2009/3/11 Thomas Schoebel-Theuer <thomas.schoebel-theuer@...d1.de>:
> Am Mittwoch, 11. März 2009 11:41:43 schrieb jack marrow:
>> I have a box where the oom-killer is killing processes due to running
>> out of memory in zone_normal. I can see using slabtop that the inode
>> caches are using up lots of memory and guess this is the problem, so
>> have cleared them using an echo to drop_caches.
>
> Hi Jack,
>
> my experience with plain old 2.6.24 on 32bit _production_ boxes was that under
> heavy load and after >30days uptime we saw an sudden inflation of oom-killers
> on some of them until those boxes died. The standard kernel statistics about
> memory looked much the same as yours (and I suspect they could have been
> wrong or at least misleading, but I have neither checked nor tried to fix).
>
>> is it possible to use slabtop
>> (or any other way) to view ram usage per zone so I can pick out the
>> culprit?
>
> Try the attached experimental hack which can provide you with some insight
> about whats really going on in the _physical_ memory. Since it does not
> allocate any memory for the purpose of displaying those memory patterns it
> wants to examine, you have to allocate a large enough buffer in userspace.

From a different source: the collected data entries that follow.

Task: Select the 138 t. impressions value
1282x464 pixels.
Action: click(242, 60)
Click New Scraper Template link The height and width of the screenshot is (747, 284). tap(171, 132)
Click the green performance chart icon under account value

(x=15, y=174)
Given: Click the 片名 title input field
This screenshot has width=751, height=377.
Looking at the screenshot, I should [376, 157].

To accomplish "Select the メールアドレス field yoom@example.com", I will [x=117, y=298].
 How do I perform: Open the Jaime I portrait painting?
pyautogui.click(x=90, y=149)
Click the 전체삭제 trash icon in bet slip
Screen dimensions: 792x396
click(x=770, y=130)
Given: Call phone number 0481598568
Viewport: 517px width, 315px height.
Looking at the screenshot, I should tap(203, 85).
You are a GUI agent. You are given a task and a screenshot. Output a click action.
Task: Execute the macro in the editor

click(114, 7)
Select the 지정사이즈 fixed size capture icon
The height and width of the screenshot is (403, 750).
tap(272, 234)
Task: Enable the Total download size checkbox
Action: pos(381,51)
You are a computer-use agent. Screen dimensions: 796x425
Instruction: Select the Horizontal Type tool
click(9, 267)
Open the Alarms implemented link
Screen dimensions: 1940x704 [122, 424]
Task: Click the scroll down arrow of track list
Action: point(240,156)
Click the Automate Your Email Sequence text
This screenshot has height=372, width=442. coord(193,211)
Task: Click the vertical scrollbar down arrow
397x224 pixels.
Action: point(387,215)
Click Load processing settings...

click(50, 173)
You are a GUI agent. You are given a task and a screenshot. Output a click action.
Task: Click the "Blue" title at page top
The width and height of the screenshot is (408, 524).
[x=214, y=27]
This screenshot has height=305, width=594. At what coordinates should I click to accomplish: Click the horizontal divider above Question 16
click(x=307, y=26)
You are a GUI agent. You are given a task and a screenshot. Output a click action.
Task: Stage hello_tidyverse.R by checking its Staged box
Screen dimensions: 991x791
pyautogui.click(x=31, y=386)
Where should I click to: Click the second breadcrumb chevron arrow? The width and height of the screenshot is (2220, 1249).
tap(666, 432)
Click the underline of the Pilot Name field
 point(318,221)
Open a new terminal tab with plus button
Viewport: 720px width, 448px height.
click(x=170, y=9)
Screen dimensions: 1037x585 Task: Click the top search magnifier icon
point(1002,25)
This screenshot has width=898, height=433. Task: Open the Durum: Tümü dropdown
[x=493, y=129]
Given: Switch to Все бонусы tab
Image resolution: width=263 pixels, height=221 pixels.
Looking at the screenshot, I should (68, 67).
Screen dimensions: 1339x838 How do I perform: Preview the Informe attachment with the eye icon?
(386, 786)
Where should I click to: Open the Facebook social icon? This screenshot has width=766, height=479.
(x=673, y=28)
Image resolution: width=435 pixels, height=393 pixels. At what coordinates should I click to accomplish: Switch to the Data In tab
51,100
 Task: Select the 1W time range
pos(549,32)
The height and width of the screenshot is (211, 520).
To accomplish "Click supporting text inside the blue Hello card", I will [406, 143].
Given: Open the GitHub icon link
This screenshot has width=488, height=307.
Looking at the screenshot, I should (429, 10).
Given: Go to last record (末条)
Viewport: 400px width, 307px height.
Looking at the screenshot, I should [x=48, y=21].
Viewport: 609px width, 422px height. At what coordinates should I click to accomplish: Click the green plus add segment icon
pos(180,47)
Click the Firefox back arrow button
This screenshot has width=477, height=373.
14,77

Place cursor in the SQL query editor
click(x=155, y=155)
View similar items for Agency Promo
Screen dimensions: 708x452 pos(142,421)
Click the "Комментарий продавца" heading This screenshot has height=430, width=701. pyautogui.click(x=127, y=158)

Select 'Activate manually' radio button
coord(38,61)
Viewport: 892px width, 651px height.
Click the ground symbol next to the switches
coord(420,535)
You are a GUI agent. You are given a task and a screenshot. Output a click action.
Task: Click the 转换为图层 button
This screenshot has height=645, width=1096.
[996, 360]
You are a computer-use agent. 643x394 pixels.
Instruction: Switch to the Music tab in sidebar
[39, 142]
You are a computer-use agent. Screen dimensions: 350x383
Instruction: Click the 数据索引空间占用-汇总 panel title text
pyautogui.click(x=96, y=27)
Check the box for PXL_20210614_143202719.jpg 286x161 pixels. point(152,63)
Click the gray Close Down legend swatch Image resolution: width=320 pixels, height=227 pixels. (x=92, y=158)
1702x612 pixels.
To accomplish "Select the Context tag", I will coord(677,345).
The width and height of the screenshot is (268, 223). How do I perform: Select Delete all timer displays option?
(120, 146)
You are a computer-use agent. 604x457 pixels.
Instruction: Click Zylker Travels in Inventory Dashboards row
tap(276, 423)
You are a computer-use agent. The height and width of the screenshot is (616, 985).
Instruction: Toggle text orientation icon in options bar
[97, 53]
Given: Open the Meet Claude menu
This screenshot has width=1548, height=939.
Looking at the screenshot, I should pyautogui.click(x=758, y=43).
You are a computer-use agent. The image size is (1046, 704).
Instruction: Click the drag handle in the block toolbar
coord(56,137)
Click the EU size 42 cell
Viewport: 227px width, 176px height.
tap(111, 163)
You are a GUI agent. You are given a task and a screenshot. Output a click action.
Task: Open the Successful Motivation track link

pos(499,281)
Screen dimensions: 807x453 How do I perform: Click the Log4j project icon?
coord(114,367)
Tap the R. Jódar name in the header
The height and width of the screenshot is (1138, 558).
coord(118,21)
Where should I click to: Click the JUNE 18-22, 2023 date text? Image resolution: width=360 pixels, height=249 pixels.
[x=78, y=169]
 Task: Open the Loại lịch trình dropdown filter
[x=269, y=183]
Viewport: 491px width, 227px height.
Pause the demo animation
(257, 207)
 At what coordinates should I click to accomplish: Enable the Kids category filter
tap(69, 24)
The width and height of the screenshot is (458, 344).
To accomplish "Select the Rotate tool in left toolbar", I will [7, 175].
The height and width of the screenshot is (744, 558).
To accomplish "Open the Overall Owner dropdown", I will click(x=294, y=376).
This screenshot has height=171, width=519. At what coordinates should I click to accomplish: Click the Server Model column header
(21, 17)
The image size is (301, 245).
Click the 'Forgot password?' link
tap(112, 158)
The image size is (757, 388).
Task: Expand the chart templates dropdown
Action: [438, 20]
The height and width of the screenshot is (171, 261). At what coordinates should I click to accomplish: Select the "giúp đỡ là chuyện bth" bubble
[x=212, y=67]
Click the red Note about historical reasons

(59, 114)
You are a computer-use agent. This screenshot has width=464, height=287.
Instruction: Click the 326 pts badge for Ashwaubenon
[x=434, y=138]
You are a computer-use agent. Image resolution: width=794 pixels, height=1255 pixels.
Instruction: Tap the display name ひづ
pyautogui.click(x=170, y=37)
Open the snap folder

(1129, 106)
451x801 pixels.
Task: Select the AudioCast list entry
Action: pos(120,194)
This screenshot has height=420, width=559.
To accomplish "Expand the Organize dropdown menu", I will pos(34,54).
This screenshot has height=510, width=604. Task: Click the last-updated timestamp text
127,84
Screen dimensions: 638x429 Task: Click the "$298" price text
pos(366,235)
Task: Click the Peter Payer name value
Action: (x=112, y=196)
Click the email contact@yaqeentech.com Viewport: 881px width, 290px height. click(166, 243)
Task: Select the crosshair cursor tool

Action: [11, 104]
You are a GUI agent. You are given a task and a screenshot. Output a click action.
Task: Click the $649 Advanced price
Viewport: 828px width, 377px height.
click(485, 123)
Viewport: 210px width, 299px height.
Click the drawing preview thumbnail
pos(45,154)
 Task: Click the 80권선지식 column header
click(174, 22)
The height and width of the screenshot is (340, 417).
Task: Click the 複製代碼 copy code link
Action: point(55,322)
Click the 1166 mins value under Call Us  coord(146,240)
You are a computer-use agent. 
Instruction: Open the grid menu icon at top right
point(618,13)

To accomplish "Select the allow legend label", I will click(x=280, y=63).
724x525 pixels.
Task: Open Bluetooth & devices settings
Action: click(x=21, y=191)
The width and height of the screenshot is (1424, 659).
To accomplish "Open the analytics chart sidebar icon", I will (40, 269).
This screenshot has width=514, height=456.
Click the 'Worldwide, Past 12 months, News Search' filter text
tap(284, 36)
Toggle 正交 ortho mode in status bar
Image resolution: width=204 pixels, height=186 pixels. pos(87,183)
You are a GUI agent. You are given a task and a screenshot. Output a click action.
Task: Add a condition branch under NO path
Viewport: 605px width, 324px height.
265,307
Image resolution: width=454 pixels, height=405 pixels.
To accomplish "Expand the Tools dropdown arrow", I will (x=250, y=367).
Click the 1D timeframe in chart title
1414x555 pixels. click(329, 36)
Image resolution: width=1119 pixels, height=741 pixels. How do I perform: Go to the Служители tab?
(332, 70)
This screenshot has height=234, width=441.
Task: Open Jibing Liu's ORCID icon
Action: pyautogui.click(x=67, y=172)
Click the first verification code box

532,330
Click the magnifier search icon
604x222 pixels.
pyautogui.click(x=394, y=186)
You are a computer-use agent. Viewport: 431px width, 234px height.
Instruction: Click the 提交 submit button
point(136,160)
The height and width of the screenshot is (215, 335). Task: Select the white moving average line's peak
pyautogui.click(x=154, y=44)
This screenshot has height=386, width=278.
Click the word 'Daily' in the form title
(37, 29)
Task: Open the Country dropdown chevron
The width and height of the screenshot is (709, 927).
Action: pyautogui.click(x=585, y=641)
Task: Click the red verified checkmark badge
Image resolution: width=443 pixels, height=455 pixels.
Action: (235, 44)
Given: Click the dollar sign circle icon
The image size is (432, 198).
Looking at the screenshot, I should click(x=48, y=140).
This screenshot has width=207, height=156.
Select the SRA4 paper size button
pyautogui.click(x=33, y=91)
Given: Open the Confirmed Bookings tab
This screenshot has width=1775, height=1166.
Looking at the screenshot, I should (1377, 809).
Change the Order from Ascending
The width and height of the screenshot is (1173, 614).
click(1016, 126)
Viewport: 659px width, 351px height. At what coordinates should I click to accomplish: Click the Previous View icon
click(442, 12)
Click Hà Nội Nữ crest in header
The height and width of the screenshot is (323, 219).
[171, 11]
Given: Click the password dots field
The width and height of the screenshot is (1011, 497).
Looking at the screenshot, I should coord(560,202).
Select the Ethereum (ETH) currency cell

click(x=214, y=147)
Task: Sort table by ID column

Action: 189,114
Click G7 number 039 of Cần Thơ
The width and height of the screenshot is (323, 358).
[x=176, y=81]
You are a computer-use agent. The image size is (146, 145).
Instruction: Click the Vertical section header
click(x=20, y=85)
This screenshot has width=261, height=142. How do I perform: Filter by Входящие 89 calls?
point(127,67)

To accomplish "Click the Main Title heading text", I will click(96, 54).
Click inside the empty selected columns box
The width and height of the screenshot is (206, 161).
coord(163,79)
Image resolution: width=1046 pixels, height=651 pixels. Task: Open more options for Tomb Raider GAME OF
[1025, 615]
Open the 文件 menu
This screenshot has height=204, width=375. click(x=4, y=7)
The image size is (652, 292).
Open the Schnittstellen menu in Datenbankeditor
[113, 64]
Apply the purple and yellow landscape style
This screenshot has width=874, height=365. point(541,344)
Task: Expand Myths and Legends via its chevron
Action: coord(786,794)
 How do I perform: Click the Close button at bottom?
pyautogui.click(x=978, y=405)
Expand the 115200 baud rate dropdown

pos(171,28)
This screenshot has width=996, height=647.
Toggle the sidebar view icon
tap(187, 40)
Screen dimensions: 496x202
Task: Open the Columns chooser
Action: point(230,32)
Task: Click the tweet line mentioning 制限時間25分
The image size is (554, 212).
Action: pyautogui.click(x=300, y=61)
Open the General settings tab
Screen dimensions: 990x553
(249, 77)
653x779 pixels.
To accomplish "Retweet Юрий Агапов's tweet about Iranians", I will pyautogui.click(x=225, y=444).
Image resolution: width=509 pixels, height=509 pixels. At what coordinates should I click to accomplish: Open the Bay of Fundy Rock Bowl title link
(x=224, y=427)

> Don't use cat, but something like dd with parameters such as bs=4M (as
> mentioned in the comment). Probably you have to adjust the patch to some
> newer kernel versions, and/or to fix some sysctl table checks if you want to
> get it upstreams (I will not). And, of course, you can visualize more/other
> flags as well.
>
> After gaining some insight with /proc/sys/vm/mempattern and some development
> of further experimental patches which successfully reduced fragmentation (but
> finally only _delayed_ the oom problems without being able to _fundamentally_
> resolve them), the ultimate solution was just to use CONFIG_VMSPLIT_2G or
> even CONFIG_VMSPLIT_1G in order to overcome the artificial shortening of
> zone_normal.
>
> This supports old wisdom that an OS cannot give you resources it just does not
> possess... Just make sure you have enough resources for your working set.
> Thats all.
>
> In the hope of being helpful,
>
> Thomas
>

Thanks a lot for this Thomas. I'm not able to run a patched kernel on
this box, but I'll keep this in mind for future.